Le chef répond « Comment peut-on vous vendre ce territoire, la terre ne nous appartient pas, c’est nous qui lui appartenons. » Cela nous enseigne le rapport à la vie. Son discours est une merveille.

Il faut reconnaitre le caractère sacré de la vie, c’est très simple, si vous reconnaissez l’oeuvre de Dieu soyez les premiers au front pour la protéger !
Nous ne devons pas détruire la vie à laquelle nous devons la vie.

Dans ta vision quels sont les piliers les plus importants?

Ne pas éduquer dans la compétitivité, l’enfant est endoctriné pour qu’il soit adapté au système, qu’il soit le meilleur…. L’enfant a la terreur d’échouer et cette terreur fait qu’on regarde l’autre comme un concurrent, cela fait un adulte angoissé et compétitif.
La guerre fabrique des héros, on vient de tuer mais on est décoré…

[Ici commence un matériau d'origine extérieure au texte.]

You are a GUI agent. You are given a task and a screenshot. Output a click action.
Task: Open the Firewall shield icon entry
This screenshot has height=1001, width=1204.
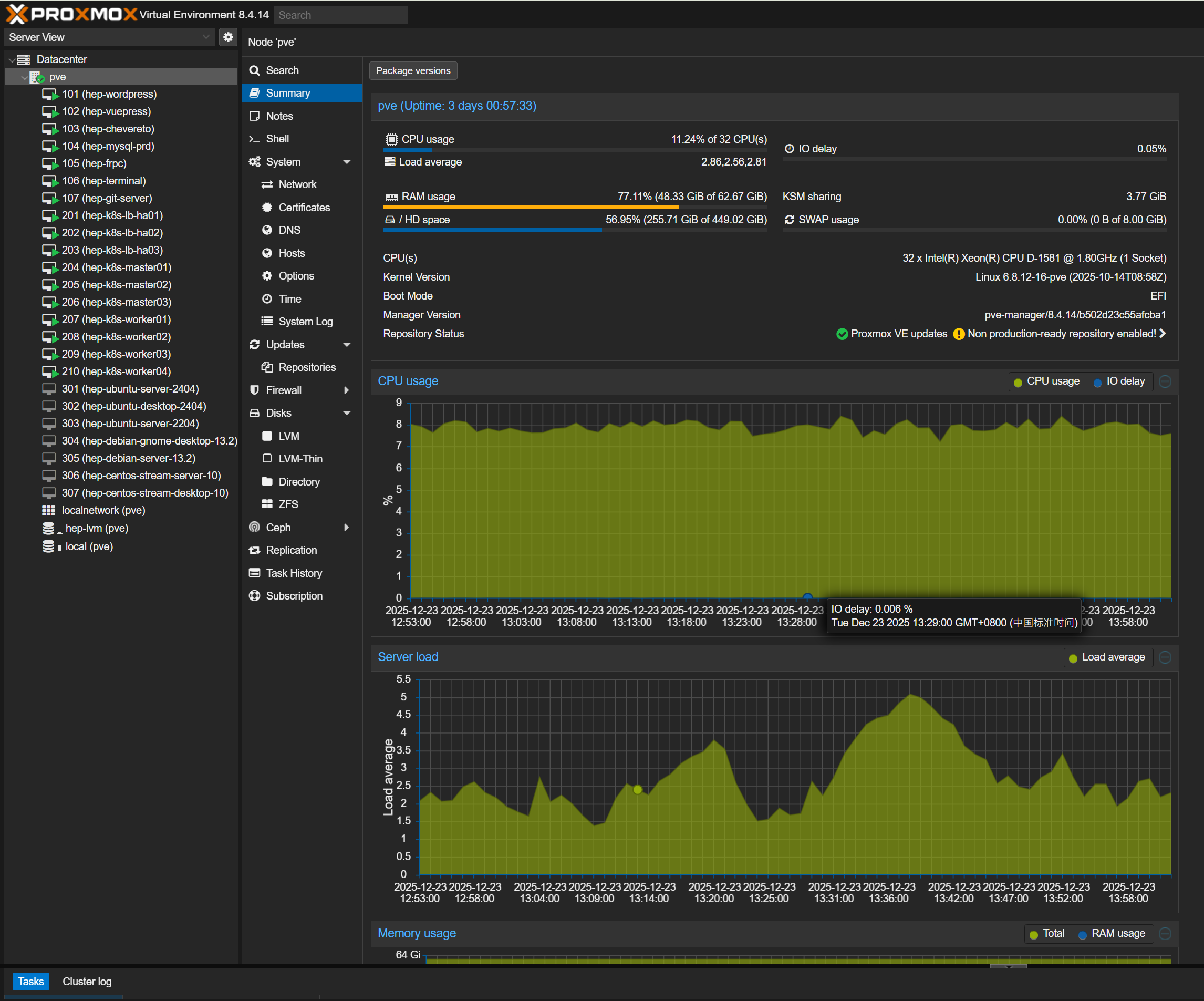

J’ai dit à Jean-Marie Pelt, « Écoute je n’y comprends plus rien alors, toi, penses-tu que Satan existe ? »

il m’a dit « Et tu en doutes ? »

Il faut aimer, s’entraider, c’est tellement plus facile que la dualité, pourquoi ces choses simples nous n’arrivons pas à les comprendre !

Nous sommes des trouillards, nous savons que nous allons mourir. On ne négocie pas avec la mort, il faut apprendre à engager une vie dans la légèreté et se préparer à cette disparition, mutation… moi je n’en sais rien, peut-être existent-ils d’autres plans de réalité mais on ne peut pas affirmer quoi que ce soit.

Tu dis que le silence est un acte spirituel fondamental?

Oui nous sommes tourmentés par le mental. Le mental c’est un truc typique et on est soit dans des souvenirs, des nostalgies… soit dans l’angoisse de demain.

Moi j’ai crevé de nostalgie à une époque quand je regrettais ma vie d’enfant, la liberté, dans ma communauté… Et c’était pour moi le bonheur…

Quand j’ai quitté ce temps là, je suis resté en regret. En même temps on est dans la peur qui nous projette en avant. Cette recherche de sécurité met en route un imaginaire, moi je ne sais pas si je vais mourir puis renaitre, je ne sais pas si la réincarnation est réelle …

Si je passe par la raison elle est incapable de me répondre. Donc je reste dans humblement dans je sais que je ne sais pas…

Donc l’essentiel est contenu dans le silence?

Il m’arrive la nuit l’été de regarder le ciel étoilé. Et je pense au sens de la vie.
Einstein était un immense scientifique et un grand mystique. Einstein avait une intuition fulgurante, c’est ce qui l’a rendu exceptionnel.

Et il s’est photographié la langue dehors. Il a tiré la langue devant l’objectif.
Il a tout expliqué avec cette langue dehors : le summum de l’humilité. Ça c’est intelligent…

* Figure de l’écologie, biologiste, écrivain, pharmacien, botaniste et homme de radio, Jean-Marie Pelt est mort à l’âge de 82 ans en décembre 2015.